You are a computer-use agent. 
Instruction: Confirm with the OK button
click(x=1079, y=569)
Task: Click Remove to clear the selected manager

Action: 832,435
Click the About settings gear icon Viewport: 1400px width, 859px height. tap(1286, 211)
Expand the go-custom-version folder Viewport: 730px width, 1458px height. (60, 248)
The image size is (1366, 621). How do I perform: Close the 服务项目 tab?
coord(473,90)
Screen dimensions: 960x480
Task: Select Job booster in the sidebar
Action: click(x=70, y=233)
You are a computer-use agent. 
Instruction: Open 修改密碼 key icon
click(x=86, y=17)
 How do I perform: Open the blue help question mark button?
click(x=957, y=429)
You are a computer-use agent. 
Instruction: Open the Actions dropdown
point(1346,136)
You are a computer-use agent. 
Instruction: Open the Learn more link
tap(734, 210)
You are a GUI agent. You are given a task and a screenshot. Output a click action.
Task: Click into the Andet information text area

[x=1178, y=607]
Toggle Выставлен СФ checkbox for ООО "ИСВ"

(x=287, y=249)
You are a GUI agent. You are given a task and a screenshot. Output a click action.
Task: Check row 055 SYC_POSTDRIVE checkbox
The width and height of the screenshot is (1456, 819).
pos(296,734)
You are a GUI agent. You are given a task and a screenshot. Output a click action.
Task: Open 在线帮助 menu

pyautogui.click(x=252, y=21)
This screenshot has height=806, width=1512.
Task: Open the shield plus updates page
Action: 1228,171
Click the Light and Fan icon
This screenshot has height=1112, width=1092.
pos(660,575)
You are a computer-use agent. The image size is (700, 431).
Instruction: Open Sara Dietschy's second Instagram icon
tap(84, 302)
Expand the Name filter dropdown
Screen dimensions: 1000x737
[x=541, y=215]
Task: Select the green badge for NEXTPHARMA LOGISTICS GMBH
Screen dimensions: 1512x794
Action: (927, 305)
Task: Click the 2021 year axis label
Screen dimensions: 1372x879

• Exercise task
Reproduce the entries verbatim from the first line through the line that contains "(x=287, y=249)", including that line.

• Answer for the task
You are a computer-use agent. 
Instruction: Confirm with the OK button
click(x=1079, y=569)
Task: Click Remove to clear the selected manager

Action: 832,435
Click the About settings gear icon Viewport: 1400px width, 859px height. tap(1286, 211)
Expand the go-custom-version folder Viewport: 730px width, 1458px height. (60, 248)
The image size is (1366, 621). How do I perform: Close the 服务项目 tab?
coord(473,90)
Screen dimensions: 960x480
Task: Select Job booster in the sidebar
Action: click(x=70, y=233)
You are a computer-use agent. 
Instruction: Open 修改密碼 key icon
click(x=86, y=17)
 How do I perform: Open the blue help question mark button?
click(x=957, y=429)
You are a computer-use agent. 
Instruction: Open the Actions dropdown
point(1346,136)
You are a computer-use agent. 
Instruction: Open the Learn more link
tap(734, 210)
You are a GUI agent. You are given a task and a screenshot. Output a click action.
Task: Click into the Andet information text area

[x=1178, y=607]
Toggle Выставлен СФ checkbox for ООО "ИСВ"

(x=287, y=249)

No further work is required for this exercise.